Gloucestershire  served as the climax of the novel and the point where I realized just how much of a gem this novel truly is. In this chapter we learn that everything we were previously set up to believe was all a lie. We were never reading about Henry’s life at all, but rather, Nathan’s life fictionalized to be Henry’s. We were reading the first few chapters of Nathan’s novel. Suddenly Nathan didn’t seem as innocent or revolutionary to me anymore. I HATED him. How dare he write such things about all of his family members! I was outraged! But then I thought to myself — he is a writer. This is what writers do — they write fiction. They make things up. But was what he was doing ethical? Was it right?

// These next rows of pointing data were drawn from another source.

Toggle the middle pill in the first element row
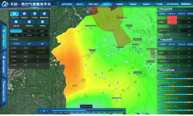This screenshot has width=193, height=116. (x=29, y=31)
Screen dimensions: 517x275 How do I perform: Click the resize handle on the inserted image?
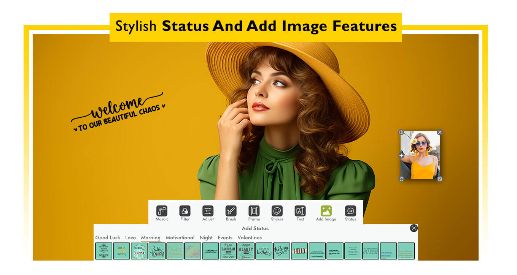click(x=440, y=179)
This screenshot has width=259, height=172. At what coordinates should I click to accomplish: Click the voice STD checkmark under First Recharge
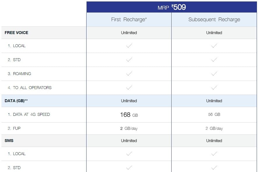coord(129,60)
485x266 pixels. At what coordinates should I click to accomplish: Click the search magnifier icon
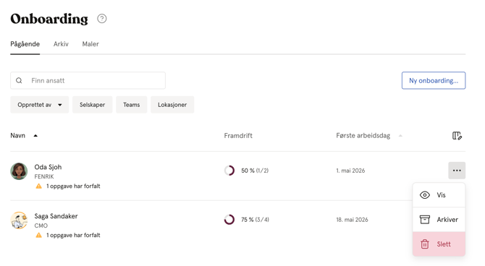pos(19,80)
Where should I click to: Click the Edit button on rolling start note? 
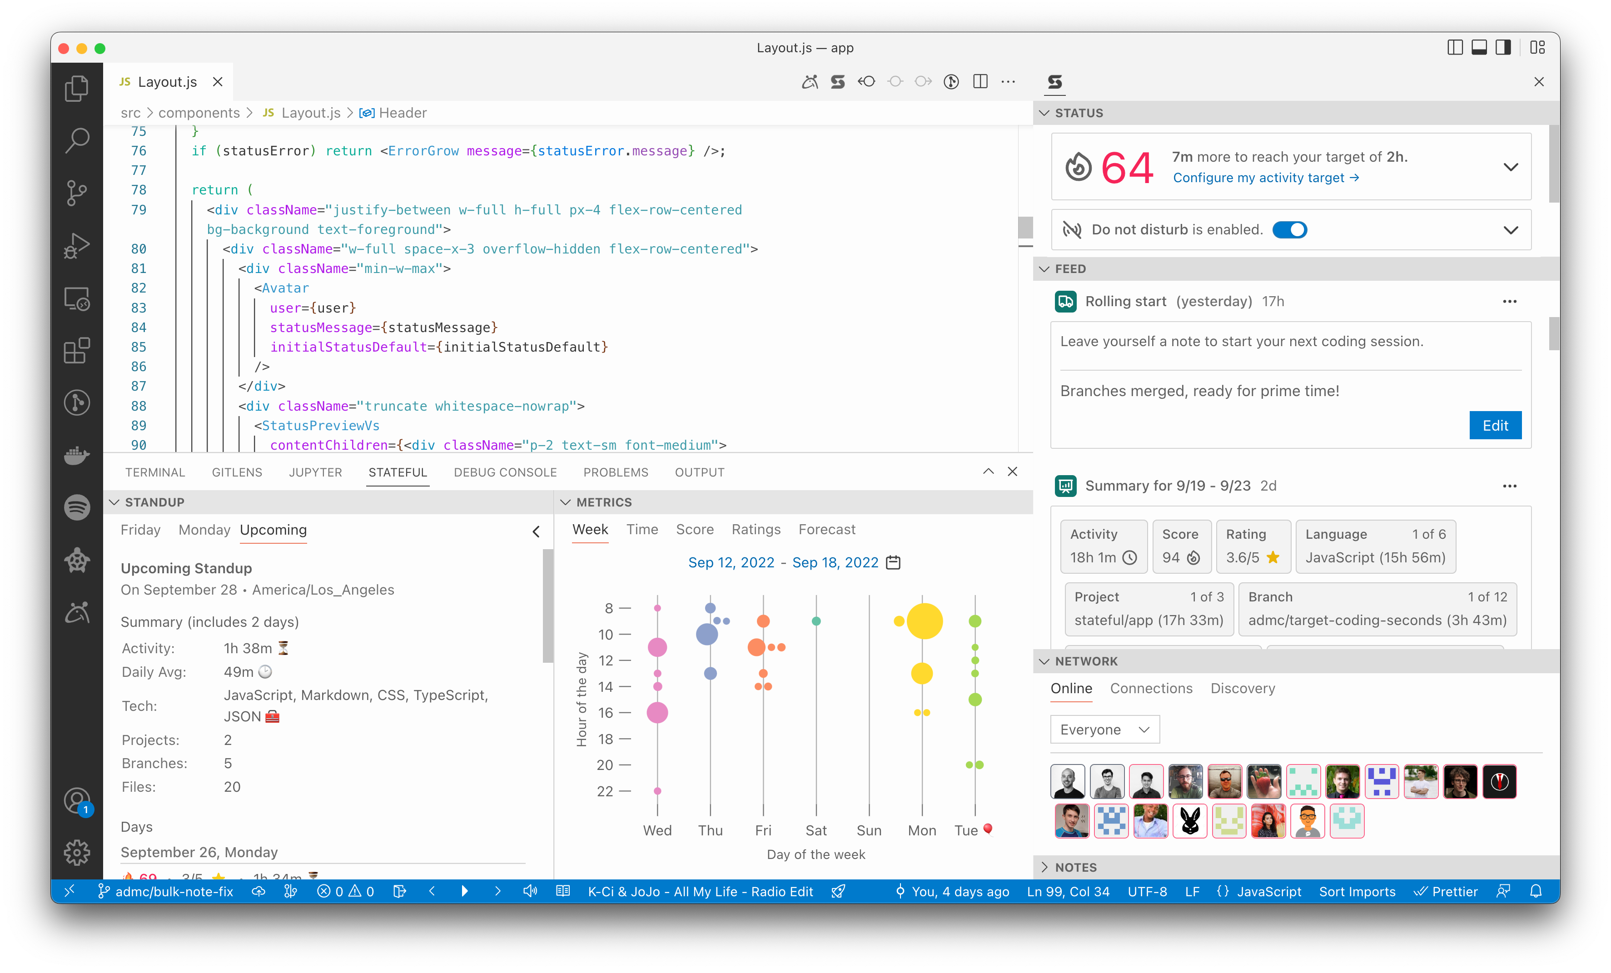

I am a writer, just like Nathan. When I read about the way that Nathan disguised his own life in his writing by pretending these things happened to others in his life, I began to question the ethics of writing. Would I have done the same thing? It’s hard to say. Mostly everything I write, whether fiction or non-fiction, has been influenced by people I know in real life. I have written fiction stories with real people doing extreme things. I have written fiction stories based on real life events that were exaggerated  just like Nathan did. Although I am outraged and offended by Nathan, I realize there’s many times that I’ve done very similar, if not the same, things as Nathan. Nathan is just the typical writer using his writing as a way to express himself and maybe say things he wasn’t to say but doesn’t know how to. With writing a person can wear a mask. They can change life and cater it to be exactly as they see it or want to see it. Looking back, although at first I was initially offended by it, maybe this isn’t such a problem afterall. Writing is creative. It allows us to make ourselves and those around us into anything we want them to be. The danger doesn’t lie in writing, but rather, life when it comes to role playing and identity creation. When we try to be or make others into things that they are not in real life, that’s a real problem. It’s best to just let those things stay in fictional worlds in the written word.

The Counterlife gets a full five star rating from me for raising interesting questions about life and ethics that I have not previously considered, taking me by surprise in ways I never could have imagined, and helping me to re-examine and re-evaluate my own life. Not many books have as much power as this one does, making this one a true stand-out gem.